Bülent Arınç konuşmasını şöyle sürdürdü: “Türkçe için yeni bir tarihin yazılmakta olduğunu görüyoruz. Bunun bilincinde olup ileriye dönük hedeflerimizi, planlarımızı bu tabloyu iyi ve doğru okuyarak yapmalıyız. Yeni doğan ihtiyaçlara cevap verebilecek bir donanıma sahip olmak için çalışırken artık sadece bu sınırlar içerisinde değil dünyanın en ücra diyebileceğimiz köşelerinde de bizden bilgi talep eden Türkçe konuşanlarının, meraklılarının olduğunu aklımızdan çıkarmamalı, onlara da ulaşabilmenin yollarını bulmalıyız. Ben Türk Dil Kurumunu bu manada da takdir ediyorum, çünkü Türkçenin temel kaynaklarının bir araya getirilmesi kadar bu kaynakların kolay ulaşılır olmasının sağlanması da büyük önem taşımaktadır.
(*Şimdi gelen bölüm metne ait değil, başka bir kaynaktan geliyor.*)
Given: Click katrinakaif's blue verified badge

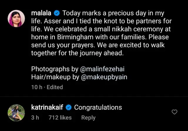Looking at the screenshot, I should click(x=68, y=108).
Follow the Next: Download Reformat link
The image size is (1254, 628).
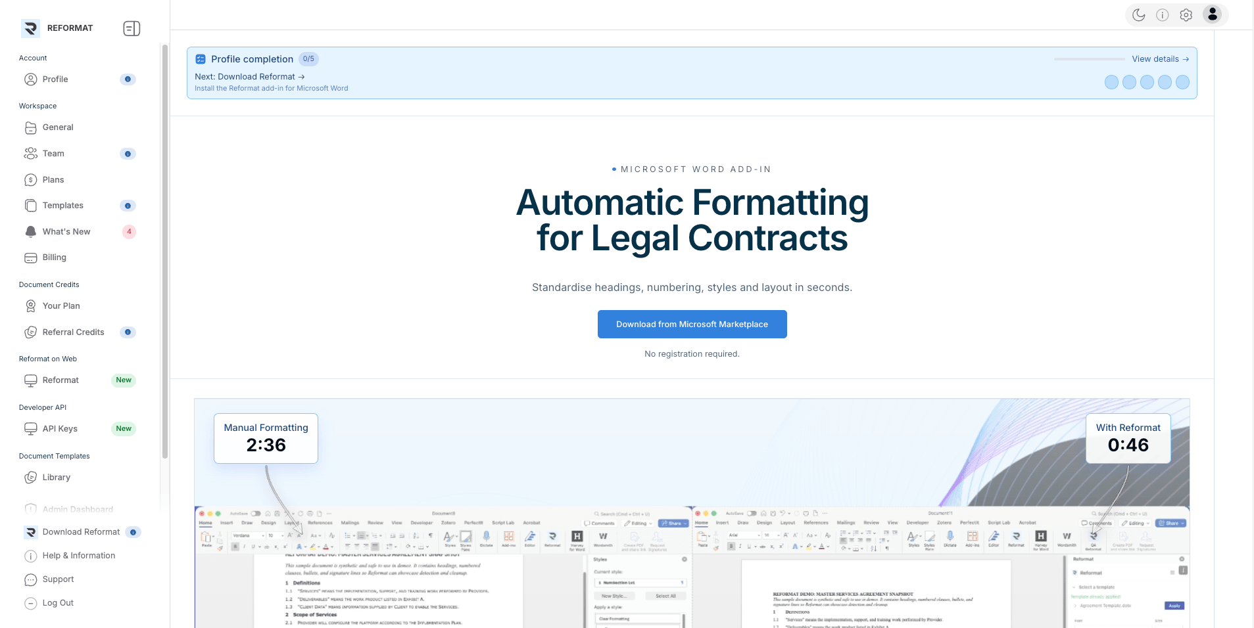pos(249,77)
Çağımızın, bu çağa damgasını vuracak derecede önemli getirilerinden biri olan Genel Ağ’ın (İnternet) doğru ve etkili kullanımıyla Türkçenin temel eserlerinin sanal âleme aktarılması konusuna özel bir önem veren Türk Dil Kurumu, başta Türkçe Sözlük olmak üzere Tarama Sözlüğü, Terimler Sözlüğü, Atasözleri ve Deyimler Sözlüğü gibi Türk dilinin temel başvuru kaynaklarını sanal ortama aktarıp ücretsiz olarak kullanıma sunmuş ve bu yolla ağ sayfasını Türkçenin söz varlığı veri tabanına dönüştürmüştür. 2002 yılında başlatılan sanal ortamda yayımcılık anlayışıyla Kurumumuz, bugün ücretsiz erişimle herkesin faydasına sunduğu yazma eserleri, kılavuzlarıyla da ağ ortamında her an iletişim hazır sanal bir Türk dili kitaplığı kurmaktadır. Tüm bunlar Türk Dil Kurumunun kuruluş ilke ve amaçlarından taviz vermeden çalışmalarına devam ettiğini ve çağın gereklerini görme ve uygun hamleleri, doğru zamanda yapma konusundaki yetkinliğini göstermektedir. Türk Dil Kurumunun 80 yıllık birikimiyle bundan sonra da pek çok örnek çalışmayla bizleri gururlandıracağına inancım tamdır.”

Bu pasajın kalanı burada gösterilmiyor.